To do
Start at the line with "Image resolution: width=940" in the records below, stop at the line with "Task: Toggle Desktop folder backup on", and return every line in that span exactly, the two end lines included.

Stored data
»»

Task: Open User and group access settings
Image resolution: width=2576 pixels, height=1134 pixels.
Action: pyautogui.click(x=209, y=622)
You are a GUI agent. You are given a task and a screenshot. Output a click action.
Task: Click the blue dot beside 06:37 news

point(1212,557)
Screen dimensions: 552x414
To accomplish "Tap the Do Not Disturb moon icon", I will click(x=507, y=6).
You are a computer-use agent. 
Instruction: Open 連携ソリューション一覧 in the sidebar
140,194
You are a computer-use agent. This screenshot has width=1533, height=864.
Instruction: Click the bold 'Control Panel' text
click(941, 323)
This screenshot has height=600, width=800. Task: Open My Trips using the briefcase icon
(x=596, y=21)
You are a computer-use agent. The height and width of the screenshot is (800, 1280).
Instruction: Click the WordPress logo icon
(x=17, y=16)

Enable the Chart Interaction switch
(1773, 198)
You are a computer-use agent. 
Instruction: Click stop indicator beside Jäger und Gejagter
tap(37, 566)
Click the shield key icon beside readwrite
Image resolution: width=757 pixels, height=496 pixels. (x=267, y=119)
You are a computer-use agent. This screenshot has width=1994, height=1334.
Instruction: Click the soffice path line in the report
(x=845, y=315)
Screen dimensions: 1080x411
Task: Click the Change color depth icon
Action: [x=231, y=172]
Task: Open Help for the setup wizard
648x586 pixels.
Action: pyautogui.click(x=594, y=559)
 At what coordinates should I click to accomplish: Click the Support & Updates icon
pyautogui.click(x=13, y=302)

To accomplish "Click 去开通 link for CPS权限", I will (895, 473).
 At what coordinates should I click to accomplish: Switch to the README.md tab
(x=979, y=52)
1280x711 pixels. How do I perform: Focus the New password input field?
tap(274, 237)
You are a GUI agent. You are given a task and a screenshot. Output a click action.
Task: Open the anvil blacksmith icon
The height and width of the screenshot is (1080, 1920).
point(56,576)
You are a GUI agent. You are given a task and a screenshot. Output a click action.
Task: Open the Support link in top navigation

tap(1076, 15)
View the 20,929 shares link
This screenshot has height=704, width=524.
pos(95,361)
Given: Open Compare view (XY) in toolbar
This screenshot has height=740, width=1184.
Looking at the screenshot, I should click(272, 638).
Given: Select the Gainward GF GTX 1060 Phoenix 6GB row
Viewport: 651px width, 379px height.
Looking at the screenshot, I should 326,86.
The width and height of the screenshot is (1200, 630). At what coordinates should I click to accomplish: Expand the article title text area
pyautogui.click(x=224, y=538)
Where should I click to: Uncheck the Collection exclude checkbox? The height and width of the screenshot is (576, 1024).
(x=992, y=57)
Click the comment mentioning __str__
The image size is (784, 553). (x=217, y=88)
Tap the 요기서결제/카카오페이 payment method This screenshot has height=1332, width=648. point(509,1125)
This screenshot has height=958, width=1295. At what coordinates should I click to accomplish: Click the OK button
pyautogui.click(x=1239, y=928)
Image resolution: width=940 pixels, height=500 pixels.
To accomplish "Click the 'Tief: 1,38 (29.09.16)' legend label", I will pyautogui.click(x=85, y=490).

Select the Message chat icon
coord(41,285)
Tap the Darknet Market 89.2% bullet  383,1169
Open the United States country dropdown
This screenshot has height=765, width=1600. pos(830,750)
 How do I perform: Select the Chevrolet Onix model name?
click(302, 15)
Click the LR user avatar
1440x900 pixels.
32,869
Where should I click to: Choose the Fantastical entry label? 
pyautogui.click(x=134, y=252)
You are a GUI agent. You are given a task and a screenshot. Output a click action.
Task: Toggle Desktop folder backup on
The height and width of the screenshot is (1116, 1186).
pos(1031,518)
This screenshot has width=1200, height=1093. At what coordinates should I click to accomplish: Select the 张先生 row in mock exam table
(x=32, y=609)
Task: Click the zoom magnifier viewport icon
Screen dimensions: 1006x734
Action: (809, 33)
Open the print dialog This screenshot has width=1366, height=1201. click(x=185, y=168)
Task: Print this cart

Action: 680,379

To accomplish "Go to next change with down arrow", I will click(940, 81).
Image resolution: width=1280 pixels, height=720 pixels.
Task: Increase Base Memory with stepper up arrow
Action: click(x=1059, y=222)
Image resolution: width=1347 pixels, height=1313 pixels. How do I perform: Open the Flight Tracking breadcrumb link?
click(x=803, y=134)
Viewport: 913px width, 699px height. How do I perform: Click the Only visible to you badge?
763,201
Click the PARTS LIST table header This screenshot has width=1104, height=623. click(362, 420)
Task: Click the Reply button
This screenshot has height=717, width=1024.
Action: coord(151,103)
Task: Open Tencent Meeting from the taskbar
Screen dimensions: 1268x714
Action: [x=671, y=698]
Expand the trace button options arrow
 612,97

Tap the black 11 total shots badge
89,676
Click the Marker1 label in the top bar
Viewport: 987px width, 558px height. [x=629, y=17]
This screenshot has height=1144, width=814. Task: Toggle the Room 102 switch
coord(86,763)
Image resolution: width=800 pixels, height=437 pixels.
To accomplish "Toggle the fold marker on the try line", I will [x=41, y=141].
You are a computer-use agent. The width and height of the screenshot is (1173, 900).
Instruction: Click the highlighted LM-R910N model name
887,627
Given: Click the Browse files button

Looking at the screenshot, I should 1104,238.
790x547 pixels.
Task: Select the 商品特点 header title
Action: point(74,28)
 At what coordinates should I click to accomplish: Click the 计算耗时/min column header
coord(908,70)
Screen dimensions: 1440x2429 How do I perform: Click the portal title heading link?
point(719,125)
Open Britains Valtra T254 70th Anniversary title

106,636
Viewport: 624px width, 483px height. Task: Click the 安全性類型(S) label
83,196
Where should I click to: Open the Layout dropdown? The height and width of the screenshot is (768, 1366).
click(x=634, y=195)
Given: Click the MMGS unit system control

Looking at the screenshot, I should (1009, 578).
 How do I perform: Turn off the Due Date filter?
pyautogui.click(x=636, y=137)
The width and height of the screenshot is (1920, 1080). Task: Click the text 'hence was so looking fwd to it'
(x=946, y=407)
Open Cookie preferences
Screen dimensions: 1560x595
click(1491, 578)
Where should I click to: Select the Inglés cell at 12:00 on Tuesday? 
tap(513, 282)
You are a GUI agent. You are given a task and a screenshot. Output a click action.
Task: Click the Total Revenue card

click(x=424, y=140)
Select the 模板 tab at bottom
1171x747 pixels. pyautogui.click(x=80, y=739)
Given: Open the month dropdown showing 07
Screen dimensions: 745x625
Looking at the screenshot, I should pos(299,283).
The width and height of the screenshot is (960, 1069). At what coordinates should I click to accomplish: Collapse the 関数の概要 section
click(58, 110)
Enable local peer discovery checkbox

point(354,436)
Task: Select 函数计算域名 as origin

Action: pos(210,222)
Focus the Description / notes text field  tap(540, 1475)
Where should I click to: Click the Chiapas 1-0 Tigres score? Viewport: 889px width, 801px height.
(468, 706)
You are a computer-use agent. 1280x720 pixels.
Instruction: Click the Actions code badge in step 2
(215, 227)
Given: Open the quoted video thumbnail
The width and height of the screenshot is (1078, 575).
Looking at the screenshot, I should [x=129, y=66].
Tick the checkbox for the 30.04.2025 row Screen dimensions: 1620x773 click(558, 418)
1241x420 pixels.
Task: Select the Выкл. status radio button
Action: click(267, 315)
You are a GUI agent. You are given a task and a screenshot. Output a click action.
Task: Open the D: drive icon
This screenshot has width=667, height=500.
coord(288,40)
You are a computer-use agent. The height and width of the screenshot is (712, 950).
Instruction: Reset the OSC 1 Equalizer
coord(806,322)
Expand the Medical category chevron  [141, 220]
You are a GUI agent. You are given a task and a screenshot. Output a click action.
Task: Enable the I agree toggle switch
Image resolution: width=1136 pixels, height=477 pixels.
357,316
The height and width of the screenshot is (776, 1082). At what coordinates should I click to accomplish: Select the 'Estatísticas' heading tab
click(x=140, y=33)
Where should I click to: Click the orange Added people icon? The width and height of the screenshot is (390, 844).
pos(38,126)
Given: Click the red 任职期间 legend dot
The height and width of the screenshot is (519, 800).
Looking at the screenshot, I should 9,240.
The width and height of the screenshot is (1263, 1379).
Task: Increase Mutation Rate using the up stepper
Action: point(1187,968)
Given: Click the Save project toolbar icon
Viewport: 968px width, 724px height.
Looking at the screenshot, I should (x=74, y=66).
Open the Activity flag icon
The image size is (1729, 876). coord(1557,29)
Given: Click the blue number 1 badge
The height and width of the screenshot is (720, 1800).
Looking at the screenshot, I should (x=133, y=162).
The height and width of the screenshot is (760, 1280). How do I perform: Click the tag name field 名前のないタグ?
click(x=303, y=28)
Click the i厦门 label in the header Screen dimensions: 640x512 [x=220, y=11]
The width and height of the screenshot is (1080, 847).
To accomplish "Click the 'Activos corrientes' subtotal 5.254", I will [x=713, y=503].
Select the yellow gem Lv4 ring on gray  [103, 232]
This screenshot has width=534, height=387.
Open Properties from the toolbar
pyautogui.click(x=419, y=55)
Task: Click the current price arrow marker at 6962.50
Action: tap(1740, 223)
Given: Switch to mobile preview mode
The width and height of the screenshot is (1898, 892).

««

Exercise answer
Image resolution: width=940 pixels, height=500 pixels.
To accomplish "Click the 'Tief: 1,38 (29.09.16)' legend label", I will pyautogui.click(x=85, y=490).

Select the Message chat icon
coord(41,285)
Tap the Darknet Market 89.2% bullet  383,1169
Open the United States country dropdown
This screenshot has height=765, width=1600. pos(830,750)
 How do I perform: Select the Chevrolet Onix model name?
click(302, 15)
Click the LR user avatar
1440x900 pixels.
32,869
Where should I click to: Choose the Fantastical entry label? 
pyautogui.click(x=134, y=252)
You are a GUI agent. You are given a task and a screenshot. Output a click action.
Task: Toggle Desktop folder backup on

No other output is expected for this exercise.